*GOAL OF THE EXERCISE*
Starting at the line that contains "Where should I", write out every line through the last one in the records below, word for word. Leave out any pictures.

======== STUDY MATERIAL

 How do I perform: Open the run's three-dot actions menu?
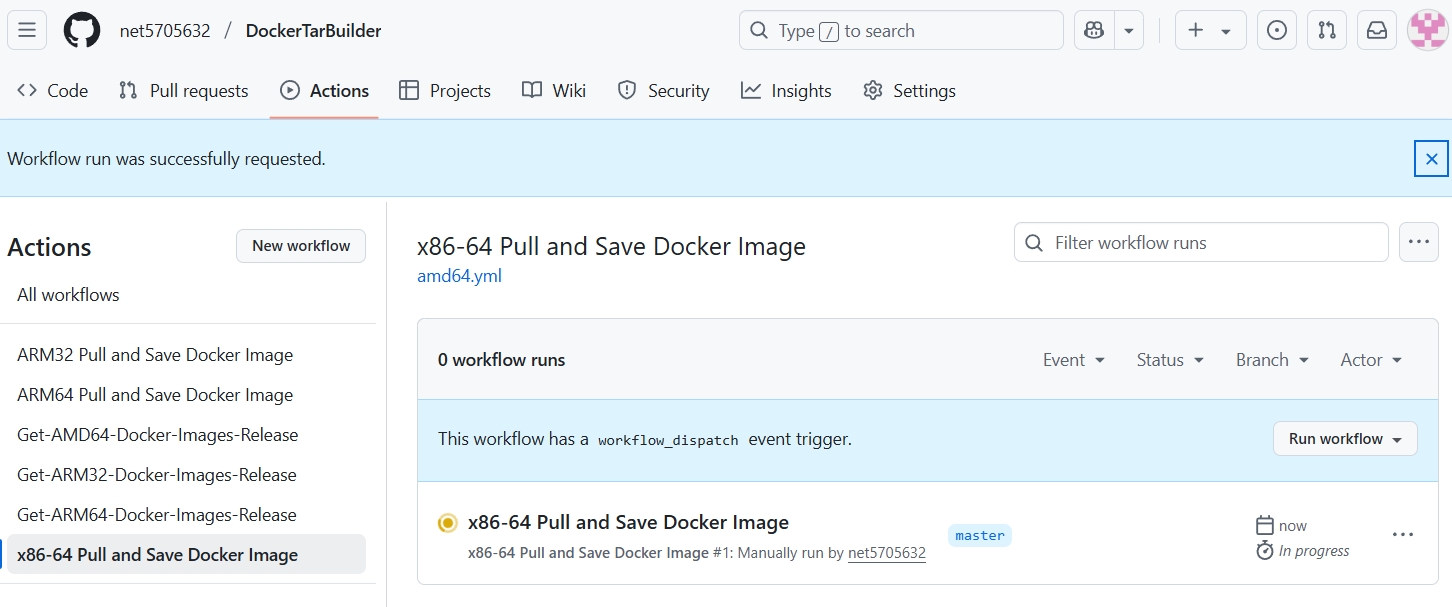pos(1403,535)

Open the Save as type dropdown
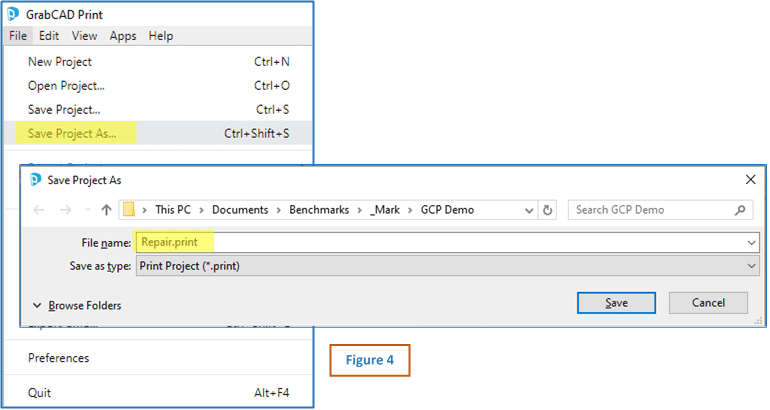tap(750, 265)
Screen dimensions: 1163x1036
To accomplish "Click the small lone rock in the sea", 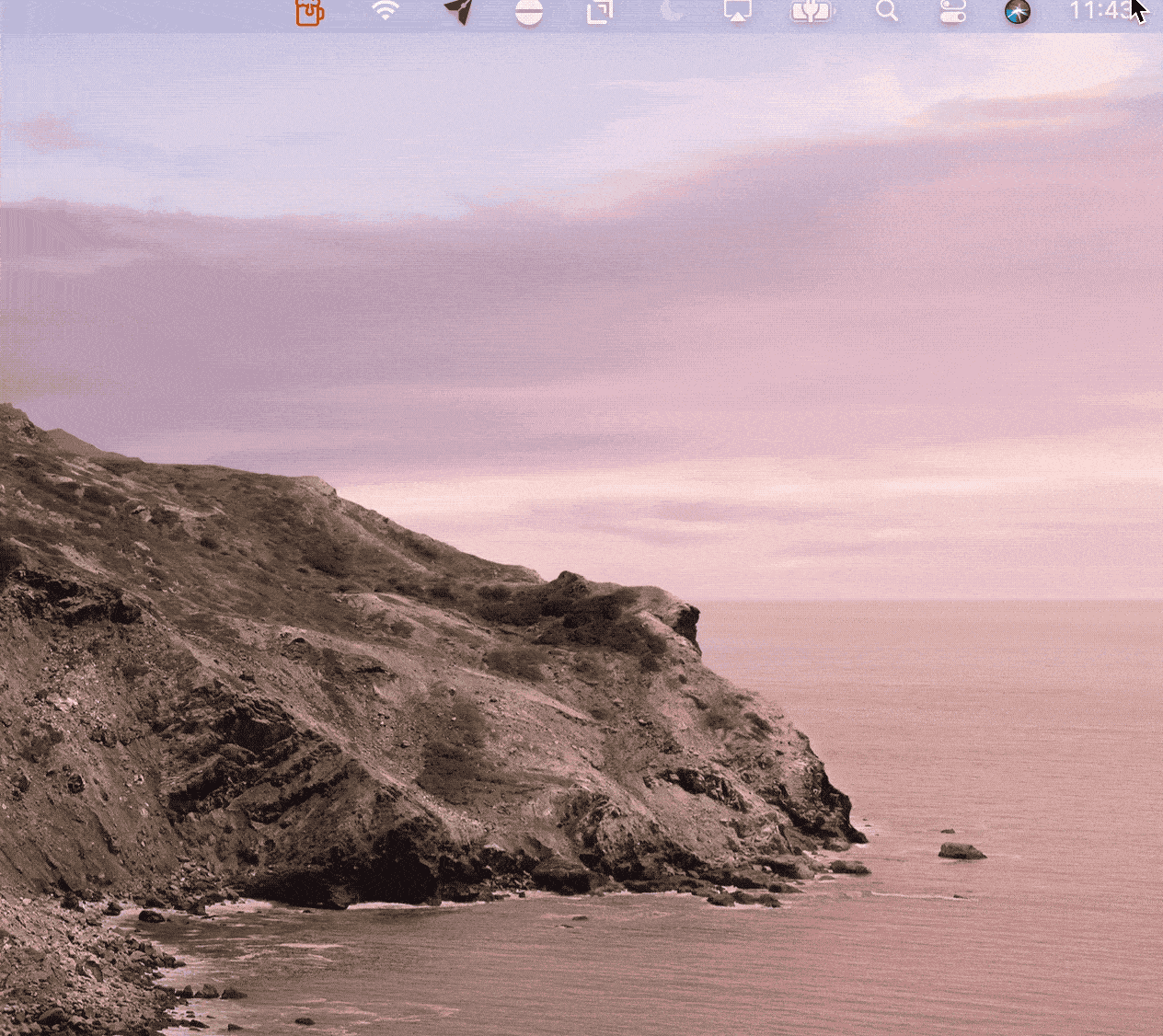I will [961, 851].
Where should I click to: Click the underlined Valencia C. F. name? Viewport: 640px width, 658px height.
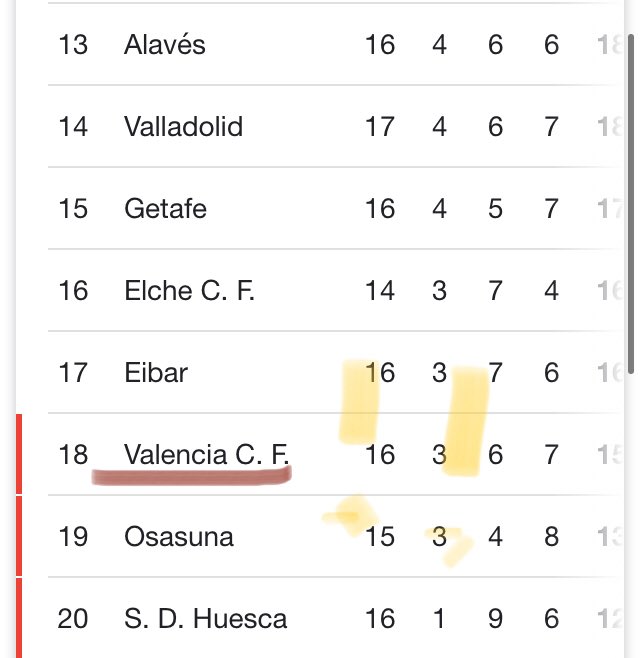click(206, 455)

================

*EXERCISE SOLUTION*
Where should I click to: Click the underlined Valencia C. F. name? Viewport: 640px width, 658px height.
click(206, 455)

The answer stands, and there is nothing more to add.